I googled “immune tolerizing”, and got some primary research papers that went over my head. Do any of you fine understand it, and can you explain it in layman’s terms?
I did. not do any research yet, I am currently on a ski vacation at Mountain Village, Telluride. Tomorrow will be my last day skiing. I will look into it once I am back home in Florida again.

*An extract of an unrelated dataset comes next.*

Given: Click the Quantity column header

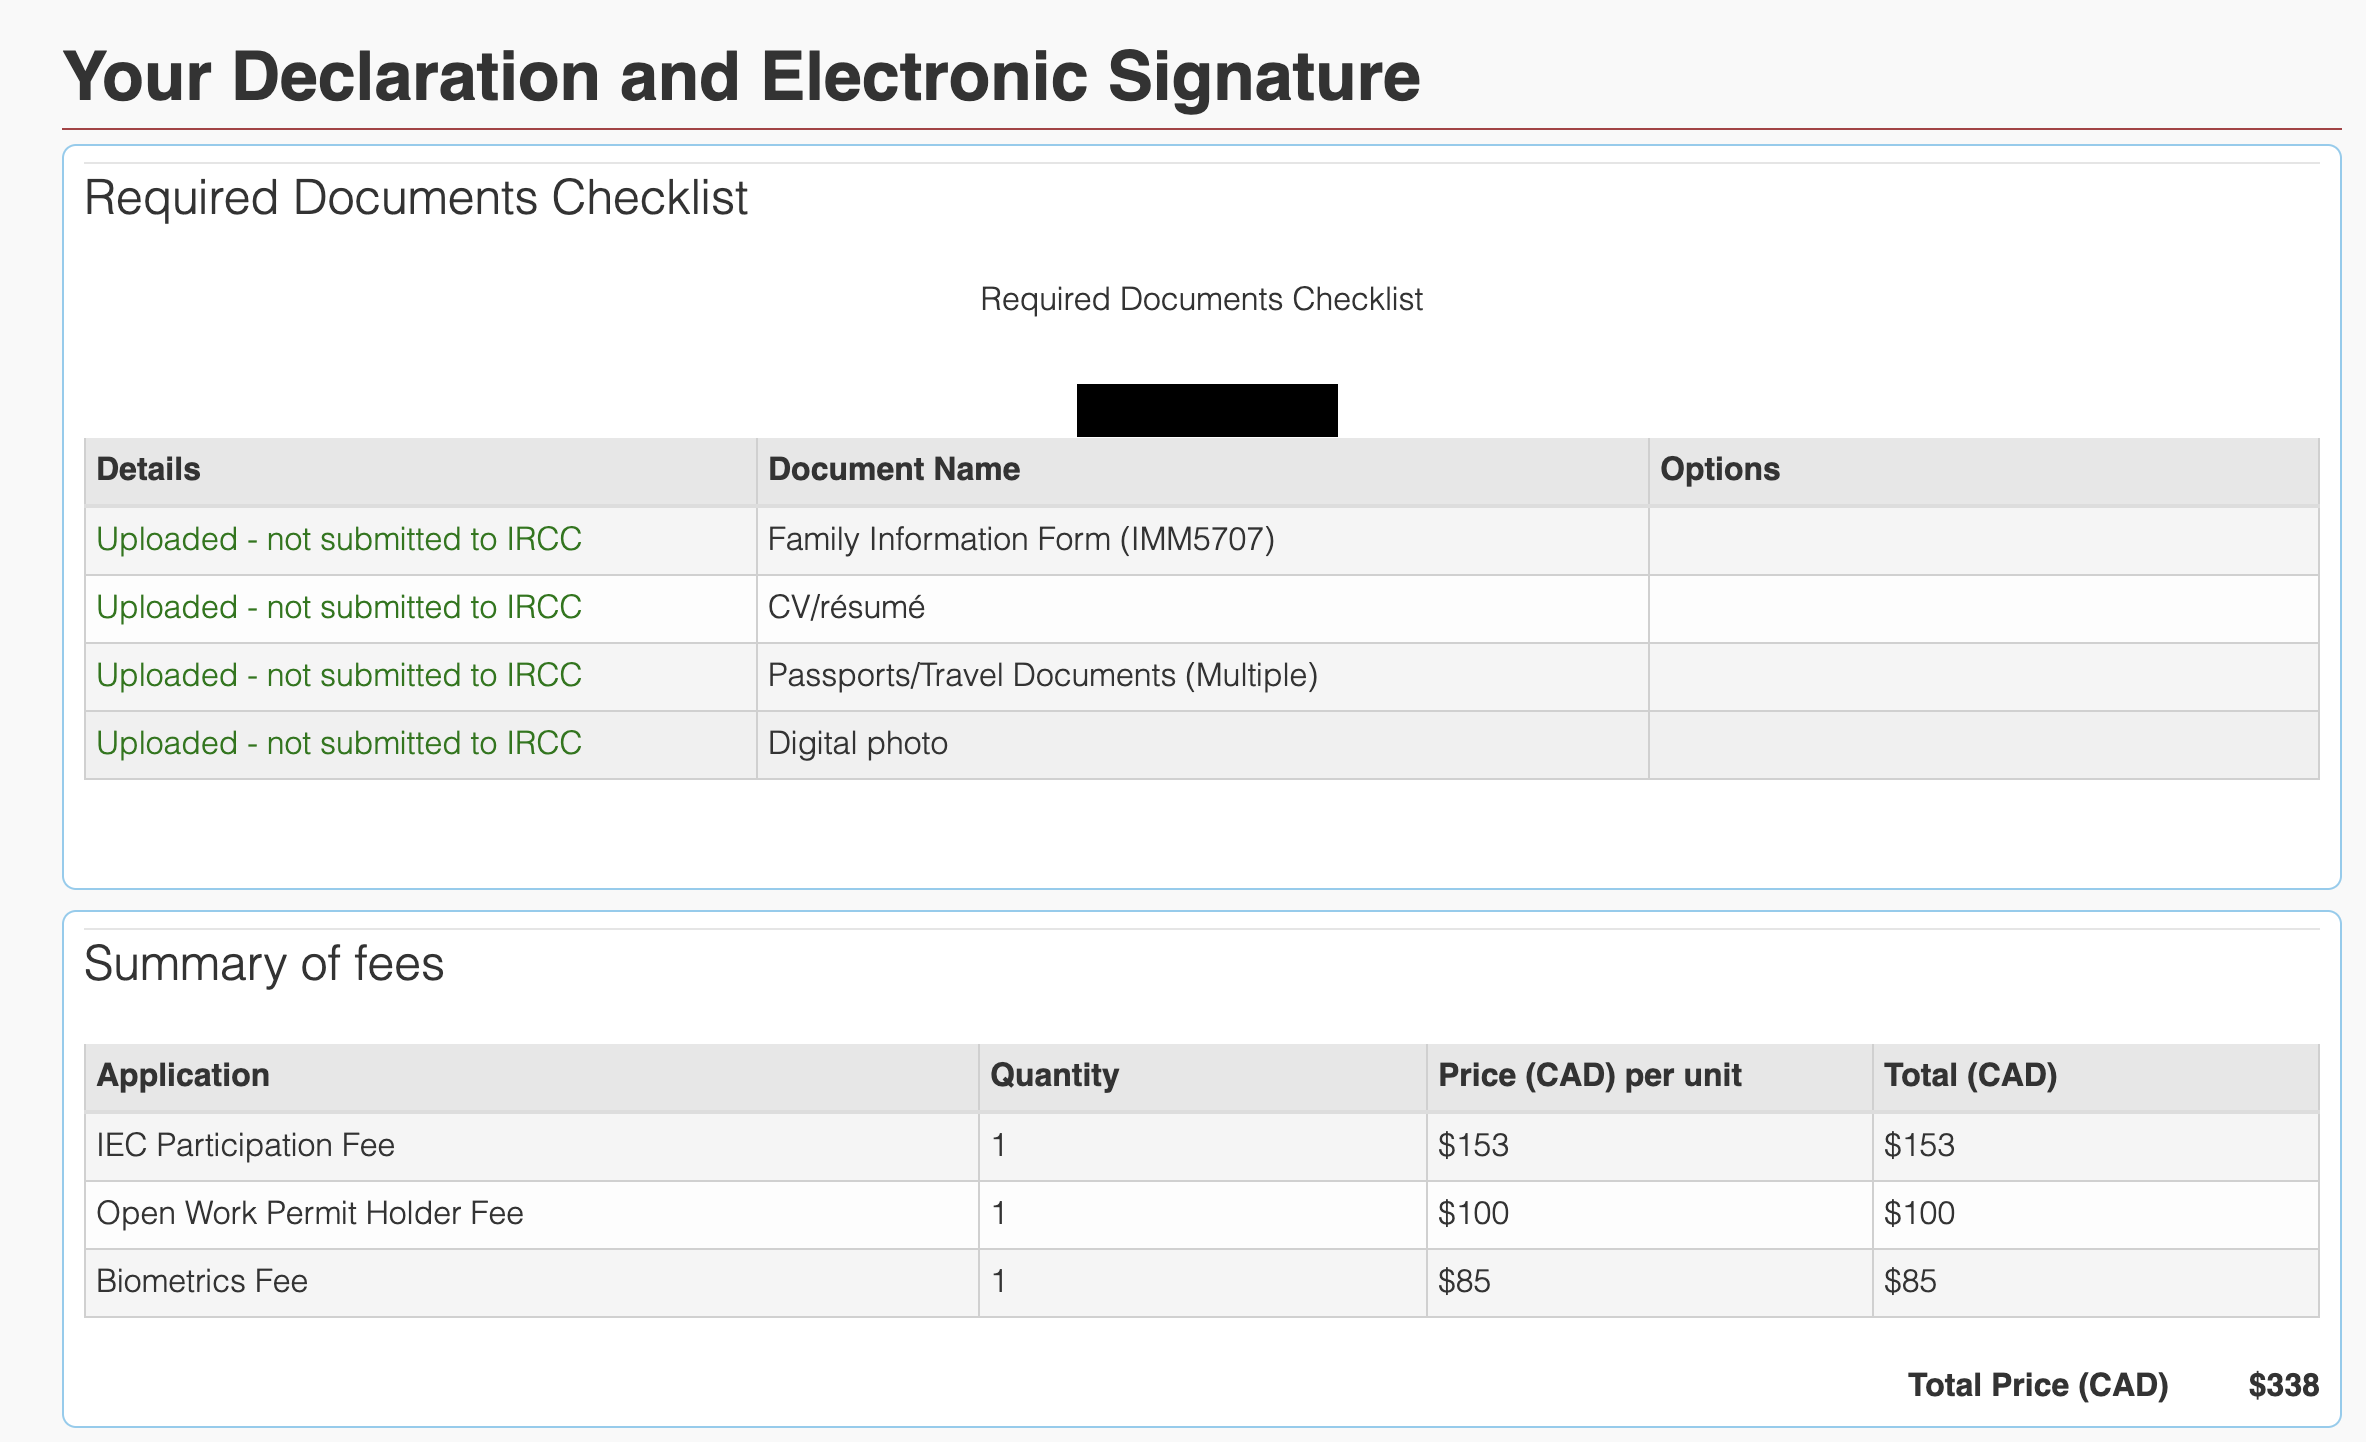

In the meantime, I will be visiting several doctors at Mayo Clinic in Rochester, MN. Hopefully will be doing some predictive broad gene testing to see what other surprises are ahead (hopefully none) According to my logic our immune system does not really tolerate anything and simply attack anything they find that does not belong to out body (Which is the case of our T-cells attacking the islets, resulting as a T1D now ). I wanted to participate in VX264, from vertex, because it was the only cure potential without any possible harm that I was able to find. Unfortunately my blood type is O+ and my a1C is between 5.3-5.6 range. Which did not comply with their requirements. They needed other blood types, for whatever reason, and a1C at or greater than 7 if I can remember correctly. I have received one email recently about dexcom testing, but it requires you to go above 300 for 1 hr and below 70 for 1 hr. I can not do those things as FAA requirements for a type1 to have an maintain the first class medical certification is quite restrictive. (30 day cgm data must have less than 1% very low(less than 55), less than 4% low (below 70) and less than 5% high. I usually manage %99 TIR (70-180)(requirement earlier was 80-180) but now it dropped to 97% due to skiing and cold weather high altitude etc
That’s amazing! Think of the size of the insulin producing cells that will have a sensor attached to them. Teeny-weeny weeny! Thanks so much Emily!
54 yrs T1D
It sounds good, right? I’m interested to watch their progress on this. It feels emotionally dangerous to me to get hopeful about cure research (cue “cured in 10 years” joke, and accompanying eye-rolling), but this company has definitely piqued my interest.